|Breakfast cerals cause cancer!
||[Jun. 15th, 2008|03:51 pm]
So tomorrow is the beginning of my exams - Core paper in Comparative Social Policy/Welfare States from 9.30am to 12.30pm - and the next day sees the end of my exams.|
Lord, but it's been an absolutely miserable three weeks. All i want is to drink, and dance, and sing, and vomit, and wake up the next morning with a brutal hangover - but i'll have to wait til Wednesday morn i guess.
I am so, so very glad it's almost over, and look forward to 4 days of revelry and languid lolling on various manicured lawns before my return to Irlanda on SATURDAY. But first, i must don my white bow tie, suit and gowns tomorrow morning - academic dress is compulsory for exams here - and endure several hours of frantic scribbling-cum-torture.
At my wit's end with revision, so thought i'd blog about this interesting article in yesterdays Guardian magazine about breakfast cereals.
The highlights, for those of you too lazy to read, are as follows:
-The production process for breakfast cereal always produces a chemical called acrylamide which is a known carcinogen for animals.
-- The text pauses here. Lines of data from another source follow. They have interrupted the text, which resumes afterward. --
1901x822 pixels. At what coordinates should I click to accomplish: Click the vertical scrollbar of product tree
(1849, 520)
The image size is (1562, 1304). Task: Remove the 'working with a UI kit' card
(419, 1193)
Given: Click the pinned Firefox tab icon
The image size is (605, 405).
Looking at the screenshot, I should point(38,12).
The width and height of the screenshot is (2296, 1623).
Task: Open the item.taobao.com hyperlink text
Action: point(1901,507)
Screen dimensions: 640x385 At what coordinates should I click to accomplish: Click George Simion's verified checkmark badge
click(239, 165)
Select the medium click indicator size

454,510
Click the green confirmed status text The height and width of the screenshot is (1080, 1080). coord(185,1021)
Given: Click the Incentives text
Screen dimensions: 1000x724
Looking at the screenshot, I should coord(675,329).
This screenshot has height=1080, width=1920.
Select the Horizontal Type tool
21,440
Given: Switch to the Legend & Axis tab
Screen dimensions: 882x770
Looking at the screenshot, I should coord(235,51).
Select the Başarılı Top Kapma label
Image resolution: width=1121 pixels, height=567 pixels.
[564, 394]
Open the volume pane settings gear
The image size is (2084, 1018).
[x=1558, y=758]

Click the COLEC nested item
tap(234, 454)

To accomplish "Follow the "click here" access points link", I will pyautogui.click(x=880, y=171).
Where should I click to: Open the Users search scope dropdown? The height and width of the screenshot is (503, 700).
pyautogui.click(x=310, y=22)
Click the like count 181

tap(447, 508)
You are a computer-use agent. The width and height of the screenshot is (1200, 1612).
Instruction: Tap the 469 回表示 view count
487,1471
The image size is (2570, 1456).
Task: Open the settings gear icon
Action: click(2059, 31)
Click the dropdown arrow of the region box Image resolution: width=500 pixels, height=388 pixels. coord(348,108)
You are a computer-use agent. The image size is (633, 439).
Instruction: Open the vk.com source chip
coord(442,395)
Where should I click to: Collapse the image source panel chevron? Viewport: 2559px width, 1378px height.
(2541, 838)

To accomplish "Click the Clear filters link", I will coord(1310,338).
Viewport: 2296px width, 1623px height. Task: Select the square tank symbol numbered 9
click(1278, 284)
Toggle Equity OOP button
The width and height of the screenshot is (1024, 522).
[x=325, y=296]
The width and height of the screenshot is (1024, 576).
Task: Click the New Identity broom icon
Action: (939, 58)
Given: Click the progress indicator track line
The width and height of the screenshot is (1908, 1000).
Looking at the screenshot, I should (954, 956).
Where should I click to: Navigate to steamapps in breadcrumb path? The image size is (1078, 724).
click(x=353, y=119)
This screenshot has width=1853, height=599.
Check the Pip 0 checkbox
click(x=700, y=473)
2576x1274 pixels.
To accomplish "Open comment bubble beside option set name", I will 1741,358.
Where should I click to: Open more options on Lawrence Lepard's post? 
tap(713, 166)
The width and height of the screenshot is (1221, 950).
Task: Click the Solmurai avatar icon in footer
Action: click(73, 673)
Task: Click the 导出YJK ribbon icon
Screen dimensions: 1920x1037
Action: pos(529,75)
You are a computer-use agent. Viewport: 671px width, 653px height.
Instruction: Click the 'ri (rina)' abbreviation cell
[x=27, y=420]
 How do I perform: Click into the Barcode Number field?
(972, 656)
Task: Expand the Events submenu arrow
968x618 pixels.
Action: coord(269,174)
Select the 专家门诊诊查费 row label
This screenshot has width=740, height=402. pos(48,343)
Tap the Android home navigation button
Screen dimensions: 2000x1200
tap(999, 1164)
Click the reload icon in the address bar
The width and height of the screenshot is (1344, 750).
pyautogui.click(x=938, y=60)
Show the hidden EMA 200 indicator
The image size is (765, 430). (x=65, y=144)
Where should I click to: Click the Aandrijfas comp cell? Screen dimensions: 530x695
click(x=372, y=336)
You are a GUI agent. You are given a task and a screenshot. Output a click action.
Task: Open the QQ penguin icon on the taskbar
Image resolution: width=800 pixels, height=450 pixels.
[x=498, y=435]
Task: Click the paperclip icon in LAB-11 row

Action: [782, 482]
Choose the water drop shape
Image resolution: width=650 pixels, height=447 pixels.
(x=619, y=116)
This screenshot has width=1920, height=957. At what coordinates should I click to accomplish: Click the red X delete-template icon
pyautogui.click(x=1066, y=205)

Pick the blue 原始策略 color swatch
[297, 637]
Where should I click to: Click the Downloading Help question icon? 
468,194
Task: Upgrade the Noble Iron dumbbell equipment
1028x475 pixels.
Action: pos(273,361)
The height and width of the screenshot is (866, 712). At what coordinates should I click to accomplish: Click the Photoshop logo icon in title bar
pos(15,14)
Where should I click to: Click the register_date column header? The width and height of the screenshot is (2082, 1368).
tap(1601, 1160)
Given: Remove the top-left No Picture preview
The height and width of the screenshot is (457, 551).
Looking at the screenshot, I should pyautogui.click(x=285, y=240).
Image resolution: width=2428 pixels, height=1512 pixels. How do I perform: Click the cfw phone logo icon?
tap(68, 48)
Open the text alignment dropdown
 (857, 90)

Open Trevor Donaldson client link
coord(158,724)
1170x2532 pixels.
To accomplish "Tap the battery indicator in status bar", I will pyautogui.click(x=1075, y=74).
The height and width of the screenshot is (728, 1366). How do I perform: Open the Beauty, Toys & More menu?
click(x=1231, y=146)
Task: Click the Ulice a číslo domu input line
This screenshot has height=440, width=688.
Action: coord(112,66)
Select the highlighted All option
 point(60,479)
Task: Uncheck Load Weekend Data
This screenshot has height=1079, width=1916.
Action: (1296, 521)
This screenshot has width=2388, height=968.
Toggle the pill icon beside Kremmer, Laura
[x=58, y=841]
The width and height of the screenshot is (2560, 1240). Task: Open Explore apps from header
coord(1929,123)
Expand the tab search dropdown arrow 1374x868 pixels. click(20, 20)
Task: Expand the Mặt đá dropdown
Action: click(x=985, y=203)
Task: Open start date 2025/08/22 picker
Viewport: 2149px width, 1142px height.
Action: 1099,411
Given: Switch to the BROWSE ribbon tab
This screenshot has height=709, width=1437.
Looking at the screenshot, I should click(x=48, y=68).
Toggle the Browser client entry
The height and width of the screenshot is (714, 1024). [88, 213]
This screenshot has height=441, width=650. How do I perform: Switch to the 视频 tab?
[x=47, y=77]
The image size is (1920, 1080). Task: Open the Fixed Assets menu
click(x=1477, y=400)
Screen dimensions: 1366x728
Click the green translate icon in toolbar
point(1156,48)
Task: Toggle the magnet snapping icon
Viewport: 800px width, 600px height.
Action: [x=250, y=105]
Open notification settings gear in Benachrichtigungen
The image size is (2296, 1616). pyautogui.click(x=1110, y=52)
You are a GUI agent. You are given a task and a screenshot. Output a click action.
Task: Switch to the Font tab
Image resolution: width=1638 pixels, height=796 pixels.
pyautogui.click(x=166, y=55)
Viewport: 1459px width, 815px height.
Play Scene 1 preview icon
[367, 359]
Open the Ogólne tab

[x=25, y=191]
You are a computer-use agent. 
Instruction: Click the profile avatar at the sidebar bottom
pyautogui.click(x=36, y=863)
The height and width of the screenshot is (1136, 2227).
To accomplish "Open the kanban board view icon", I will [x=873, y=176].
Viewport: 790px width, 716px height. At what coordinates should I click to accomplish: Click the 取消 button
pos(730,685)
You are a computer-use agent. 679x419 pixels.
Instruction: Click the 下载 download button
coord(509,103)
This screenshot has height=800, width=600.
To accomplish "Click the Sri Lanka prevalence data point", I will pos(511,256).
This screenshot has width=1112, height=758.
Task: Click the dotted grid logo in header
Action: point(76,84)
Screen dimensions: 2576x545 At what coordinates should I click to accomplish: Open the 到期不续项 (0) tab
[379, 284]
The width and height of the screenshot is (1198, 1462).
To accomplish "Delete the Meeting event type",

Scientific studies have shown that the risk of ovary cancer for someone ingesting 40 micrograms a day of acrylamide is doubled, compared to someone ingesting low levels.
-The production process also strips the wheats/grains involved of anything even remotely resembling flavour or taste, so they add vast amounts of salt and sugar to make it taste of something. An average bowl of a high-fibre cereal (like All-Bran) contains more salt per serving than a packet of crisps. Criticism has made cereal manufacturers reduce their levels of salt in recent years, but they have to compensate with sugar (i have long thought that Shreddies taste much sweeter than they used to).
-Because of the high levels of sugar, cereals are practically devoid of nutritional content, and are little more than empty calories on a par with booze.
-Rats fed a diet of ground-up cereal boxes with sugar, milk and raisins were healthier than rats fed the cereals themselves.
-The Irish are the biggest consumers of breakfast cereals in the World, eating 8.4kg per person per year, on average.